Items listed in a dataset

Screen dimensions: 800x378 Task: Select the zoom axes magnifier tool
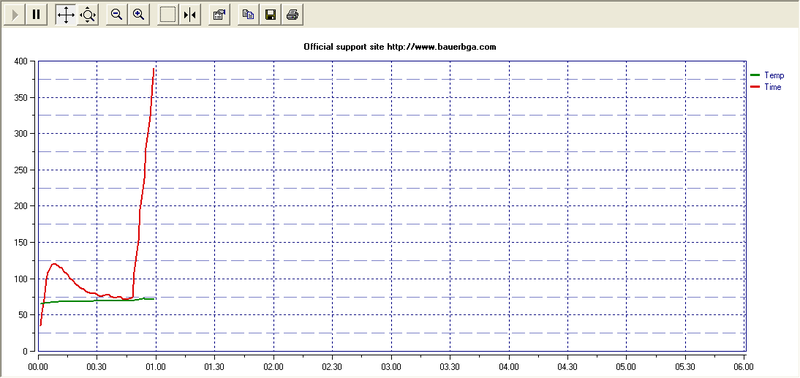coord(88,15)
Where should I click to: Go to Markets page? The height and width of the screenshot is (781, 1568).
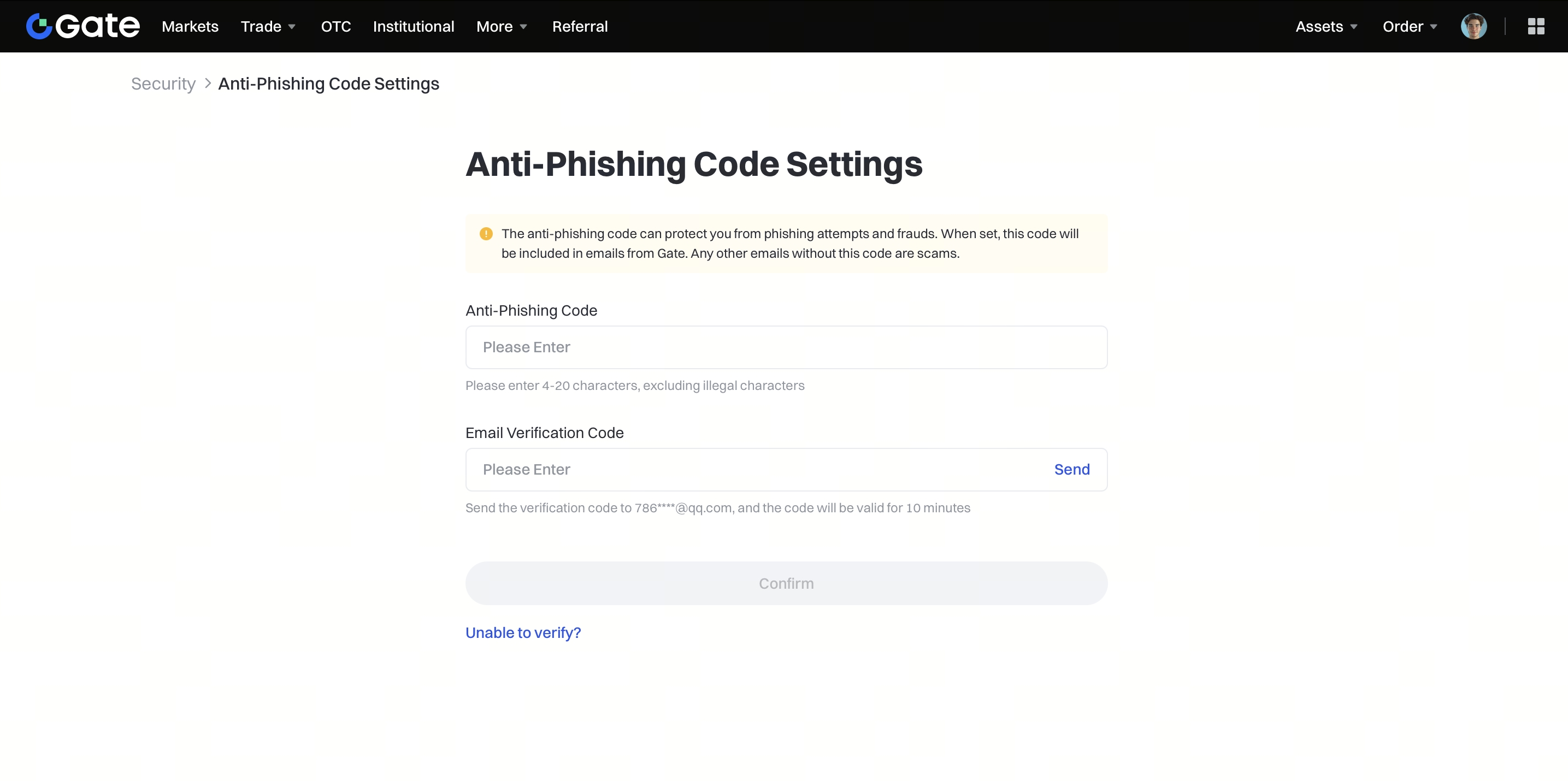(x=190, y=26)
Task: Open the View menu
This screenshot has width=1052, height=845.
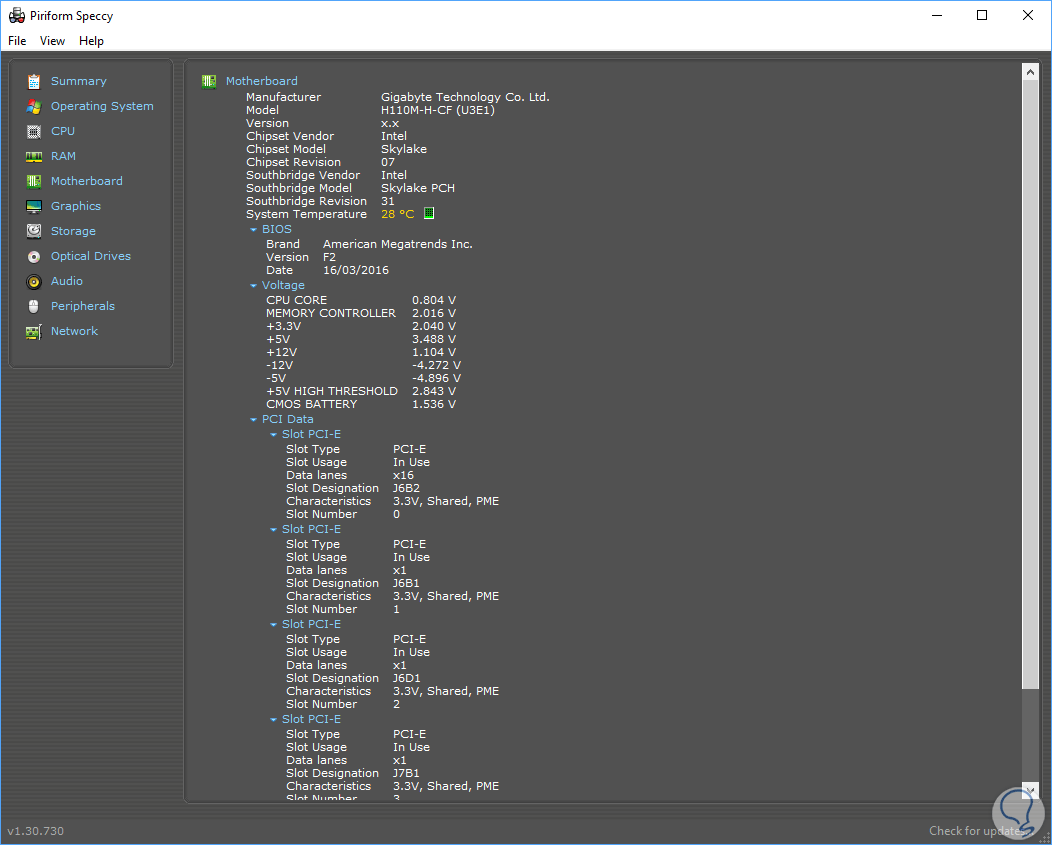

*WHAT TO WORK ON*
The required output is the lines from the one containing "Task: Open the View menu" through the end of the data, printed exactly, with no pictures.

*REPLY*
Task: Open the View menu
This screenshot has width=1052, height=845.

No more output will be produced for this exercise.